Scientists have taken a closer look at the incredible capability of bees to find a direct route home even after flying kilometers in adverse conditions. The research focused on nocturnal rainforest bees.

The researchers, publishing in Current Biology, looked at bee brains and discovered that they have neurons dedicated to measuring speed and distance covered during flight and other neurons that act as a compass. These use information stored from polarized light to work out the insect’s location.

“We show how ‘speed neurons’ and ‘direction neurons’ work separately, but also how they likely cooperate to generate a memory that the bee uses to fly straight home after its nightly tours of the rainforest,” co-author Stanley Heinze, from Lund University in Sweden, said in a statement.

Many animals use a path integration method to find a direct way home. It’s like the dead reckoning used in navigation. If you know where you’ve been you can work out where you are and how to get back to base in a straight line.

The researchers monitored bees’ neurons while they performed virtual flights. This allowed the team to create a computer model of how the bees’ brains were working.

“We then built a robot and tested our model in reality. We sent it out on a random route and the model of the bee’s navigation system that we implemented in the robot allowed it to find the direct path back to its starting point,” explained Heinze.

Bees continue to be absolutely fascinating. Their brains are the size of a grain of rice and have 100,000 times fewer neurons than the average human, yet they are capable of complex flight paths to and from their hives. Still, over the last few years, we have discovered that these skills can be disrupted by human activity.

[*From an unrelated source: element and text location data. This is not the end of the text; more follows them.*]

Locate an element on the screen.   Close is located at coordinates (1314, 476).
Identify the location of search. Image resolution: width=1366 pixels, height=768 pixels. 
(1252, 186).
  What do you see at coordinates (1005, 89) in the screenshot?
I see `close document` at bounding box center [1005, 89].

“After all, we know that pesticides are detrimental to the bees’ sense of direction, which means that fewer of them will be able to return to their hive after pollinating plants in our modern agricultural landscapes. Meanwhile, the majority of food production in the world is dependent on bees pollinating crop plants. Understanding the details of the bee’s internal navigation system may therefore prove crucial when trying to design strategies to avoid disrupting them,” Heinze continued.

Many fruits, vegetables, and herbs that are staples of our diets wouldn’t exist without the hard work of bees. Keeping them safe and healthy is in everybody’s interest.